Australian federal opposition leader Tony Abbott has explained his “poor choice of words” on homosexuality and said he would support recognising committed gay relationships.
The politician appeared on a radio show last week where he said that he felt a “bit threatened” by homosexuality.
He then tried to clarify his remarks by saying that homosexuality challenges the “orthodox notions of the right order of things”.
Yesterday, he went on LGBT Melbourne radio station JOY94.9.
Mr Abbott told interviewer Doug Pollard that he had made a “poor choice of words”.
He added: “In a television interview, you sometimes come out with things that if you were considering your words more carefully, you wouldn’t say.
“Don’t forget, I’m a 53-year-old bloke from a traditional background.
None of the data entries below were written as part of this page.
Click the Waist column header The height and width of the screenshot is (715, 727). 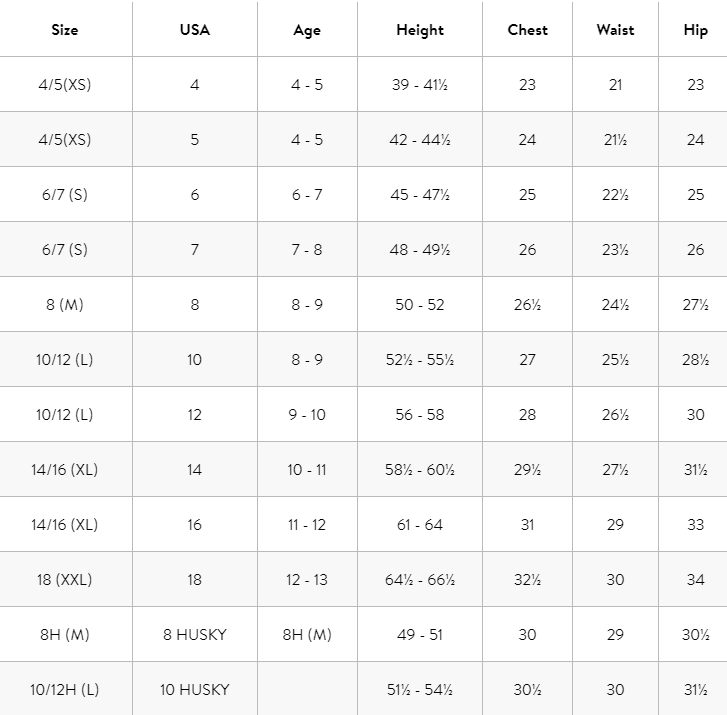click(x=615, y=30)
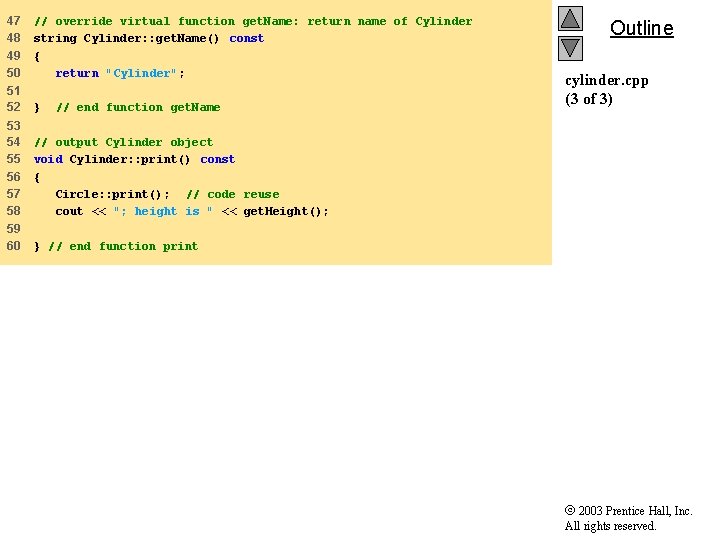Click line number 47 in code
The height and width of the screenshot is (540, 720).
tap(13, 21)
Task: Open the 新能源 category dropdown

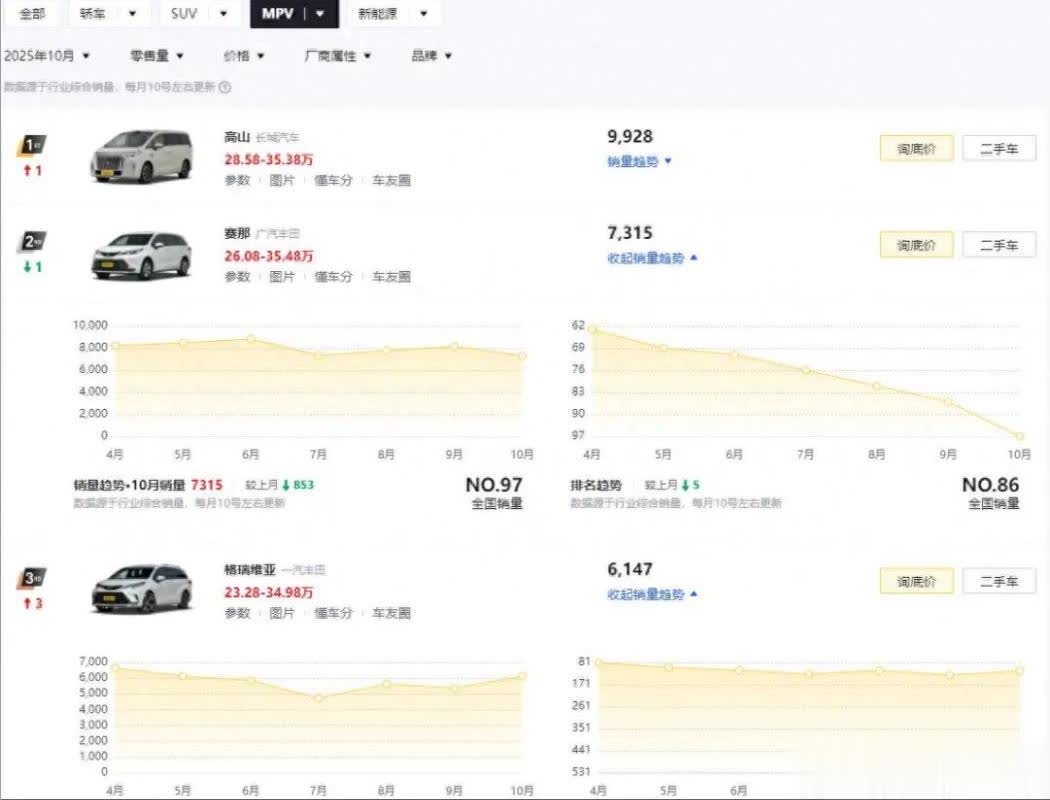Action: tap(392, 14)
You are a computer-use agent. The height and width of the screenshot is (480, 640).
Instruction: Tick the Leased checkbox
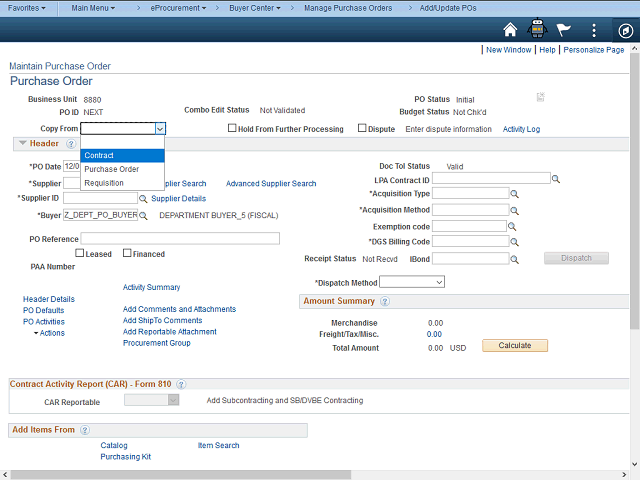[x=80, y=254]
I’ve had orthodox Catholic teachings in my youth, and it takes time… to come to a more balanced and nuanced understanding of these things.”
Mr Abbott refused to support gay marriage but said he would consider favouring another form of relationship recognition such as civil unions.
For this, he was attacked by gay rights group Australian Marriage Equality.
Spokesman Alex Greenwich told AAP: “Why does Tony Abbott want to invent an entirely new federal scheme for recognising and fostering stable, enduring relationships when we already have one called marriage?”
Neither the opposition or the ruling Labor Party support gay marriage.